* Start Provided passage *
Sixty is a ridiculous score even in a village match. It’s the worst case scenario when a rampant South Africa skewer Bangladesh. Australia weren’t simply embarrassed; this was humiliation on an industrial scale. They forfeited virtually an entire innings.

Yes, Stuart Broad bowled extremely well. Yes, every nick went to hand. Yes, England caught brilliantly. But this was not sixty all-out bowling, nor a sixty all-out pitch. Australia batted as limply, as apologetically, and as amateurishly, as is humanly possible.

This was worse than any England batting disaster during even the most emphatic years of Australian hegemony. We were never this bad, and when we were nearly as bad, we could blame Glenn McGrath and Shane Warne.  This wasn’t Ambrose and Walsh wreaking havoc at Perth, Kingston, or Trinidad. Australia were bowled out for 60 by Stuart Broad at Trent Bridge. In 111 balls – the shortest first innings in test history. Michael Clarke had moved himself down to number five to protect himself from the new ball. He ended up facing the ninth ball of the match.
* End Provided passage *
* Start Data provided *
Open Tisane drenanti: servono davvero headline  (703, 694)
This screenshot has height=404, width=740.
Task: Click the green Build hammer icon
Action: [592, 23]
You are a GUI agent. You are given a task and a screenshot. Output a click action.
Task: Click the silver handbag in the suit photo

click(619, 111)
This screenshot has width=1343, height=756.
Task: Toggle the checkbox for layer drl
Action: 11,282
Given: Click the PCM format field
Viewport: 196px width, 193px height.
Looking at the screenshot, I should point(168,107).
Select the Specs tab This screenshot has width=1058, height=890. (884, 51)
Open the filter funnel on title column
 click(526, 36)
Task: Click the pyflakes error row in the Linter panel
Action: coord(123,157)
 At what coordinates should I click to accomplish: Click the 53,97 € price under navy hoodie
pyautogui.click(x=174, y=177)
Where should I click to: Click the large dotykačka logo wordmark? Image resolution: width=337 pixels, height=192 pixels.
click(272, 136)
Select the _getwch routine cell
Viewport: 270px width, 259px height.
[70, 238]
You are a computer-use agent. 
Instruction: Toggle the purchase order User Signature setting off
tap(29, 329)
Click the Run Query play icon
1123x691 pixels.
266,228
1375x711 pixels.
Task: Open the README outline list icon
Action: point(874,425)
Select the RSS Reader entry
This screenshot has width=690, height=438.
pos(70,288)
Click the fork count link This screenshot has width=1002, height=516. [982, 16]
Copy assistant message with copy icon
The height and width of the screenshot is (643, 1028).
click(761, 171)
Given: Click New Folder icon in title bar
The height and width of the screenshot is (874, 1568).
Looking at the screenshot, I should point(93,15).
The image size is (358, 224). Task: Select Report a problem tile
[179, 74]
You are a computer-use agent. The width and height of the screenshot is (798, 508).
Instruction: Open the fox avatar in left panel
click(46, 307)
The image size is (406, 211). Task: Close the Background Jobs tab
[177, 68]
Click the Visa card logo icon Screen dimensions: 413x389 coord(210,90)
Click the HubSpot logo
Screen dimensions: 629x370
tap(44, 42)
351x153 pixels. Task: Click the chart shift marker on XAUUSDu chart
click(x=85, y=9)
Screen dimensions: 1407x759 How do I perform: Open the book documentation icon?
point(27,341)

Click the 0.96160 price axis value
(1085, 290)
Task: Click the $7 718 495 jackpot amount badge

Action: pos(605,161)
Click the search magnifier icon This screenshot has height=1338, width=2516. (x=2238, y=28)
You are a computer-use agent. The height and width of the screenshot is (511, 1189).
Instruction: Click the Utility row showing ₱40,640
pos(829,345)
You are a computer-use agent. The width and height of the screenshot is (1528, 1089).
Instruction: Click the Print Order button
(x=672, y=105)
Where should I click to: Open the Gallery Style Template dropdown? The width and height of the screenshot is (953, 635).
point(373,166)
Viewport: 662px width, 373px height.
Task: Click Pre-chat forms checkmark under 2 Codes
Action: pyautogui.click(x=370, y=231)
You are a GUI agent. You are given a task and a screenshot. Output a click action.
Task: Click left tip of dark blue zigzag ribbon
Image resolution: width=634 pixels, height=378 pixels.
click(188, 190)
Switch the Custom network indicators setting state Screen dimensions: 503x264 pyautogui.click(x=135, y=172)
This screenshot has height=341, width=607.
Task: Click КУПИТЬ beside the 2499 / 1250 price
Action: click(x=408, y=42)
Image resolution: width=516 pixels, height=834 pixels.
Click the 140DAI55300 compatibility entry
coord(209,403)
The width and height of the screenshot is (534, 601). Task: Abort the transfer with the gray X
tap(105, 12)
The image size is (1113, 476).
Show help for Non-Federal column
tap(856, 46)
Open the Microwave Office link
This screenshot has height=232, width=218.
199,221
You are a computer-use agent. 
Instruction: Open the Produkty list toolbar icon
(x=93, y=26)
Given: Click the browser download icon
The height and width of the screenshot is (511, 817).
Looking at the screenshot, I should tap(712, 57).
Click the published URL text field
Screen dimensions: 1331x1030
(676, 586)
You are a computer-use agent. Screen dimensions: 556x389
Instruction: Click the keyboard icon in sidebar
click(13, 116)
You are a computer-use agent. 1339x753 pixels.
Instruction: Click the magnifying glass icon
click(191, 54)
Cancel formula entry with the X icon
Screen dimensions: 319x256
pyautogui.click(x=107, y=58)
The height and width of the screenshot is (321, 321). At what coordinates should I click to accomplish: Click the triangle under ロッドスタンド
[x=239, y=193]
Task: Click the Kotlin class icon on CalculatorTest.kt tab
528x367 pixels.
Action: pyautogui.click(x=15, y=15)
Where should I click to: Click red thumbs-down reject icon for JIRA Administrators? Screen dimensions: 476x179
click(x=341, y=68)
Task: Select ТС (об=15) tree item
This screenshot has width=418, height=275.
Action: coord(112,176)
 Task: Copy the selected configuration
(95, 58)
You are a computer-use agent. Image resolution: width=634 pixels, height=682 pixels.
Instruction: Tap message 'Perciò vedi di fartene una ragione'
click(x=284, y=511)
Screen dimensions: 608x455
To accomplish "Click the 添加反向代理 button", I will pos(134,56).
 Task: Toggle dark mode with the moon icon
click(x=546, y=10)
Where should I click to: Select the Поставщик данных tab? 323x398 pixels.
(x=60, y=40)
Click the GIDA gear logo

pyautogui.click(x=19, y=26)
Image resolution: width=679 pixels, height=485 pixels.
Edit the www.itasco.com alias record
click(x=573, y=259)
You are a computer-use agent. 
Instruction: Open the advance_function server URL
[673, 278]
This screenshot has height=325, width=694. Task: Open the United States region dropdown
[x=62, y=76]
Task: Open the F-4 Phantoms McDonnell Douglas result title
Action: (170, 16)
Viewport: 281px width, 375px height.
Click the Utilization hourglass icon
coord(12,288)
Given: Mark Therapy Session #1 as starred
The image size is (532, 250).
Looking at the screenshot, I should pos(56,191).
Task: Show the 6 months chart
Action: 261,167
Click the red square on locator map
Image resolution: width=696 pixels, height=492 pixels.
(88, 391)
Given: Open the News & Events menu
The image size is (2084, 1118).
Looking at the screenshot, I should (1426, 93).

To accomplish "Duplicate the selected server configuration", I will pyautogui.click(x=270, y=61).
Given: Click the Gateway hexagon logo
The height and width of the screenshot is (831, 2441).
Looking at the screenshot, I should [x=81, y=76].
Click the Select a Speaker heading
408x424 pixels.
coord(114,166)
* End Data provided *
Required task =
Carry on the piece about Australia being bowled out for 60 at Trent Bridge, starting right after its final sentence. The rows play no part in this.

The answer =
The misery of 2013/14 still abrades the self-esteem of England supporters. Here was recompense. Here was redemption. During those long, dark weeks, I wrote here that Australia’s triumph was a freak, a blip on the graph. The team who were pulverising England comprised largely the same players who had lost to them, with varying degrees of severity, three times in a row.

I didn’t then realise – and in fairness, few did – how bad England had truly become. Not till later did we appreciate the extent to which Andy Flower’s regime had corroded and corrupted itself.  Only during the course of 2014 did the scale of England’s fall from grace become fully apparent, although sages wiser than me had spotted the signs of decay as early as 2012.

Had I known then what I know now, I might have analysed 2013-14 in a different way. But then again, given Australia’s travails since Lord’s, perhaps my first instinct was correct. Maybe Australia’s performance in that series was a freak: a convergence of circumstance and player-form which could not be repeated and which masked extensive structural weakness.

During 2013-14, every time Australia chanced their arm, it came off. Warner slashed and hoiked, and found the boundary. But this summer, against a moving ball, positivity has metamorphosed into recklessness.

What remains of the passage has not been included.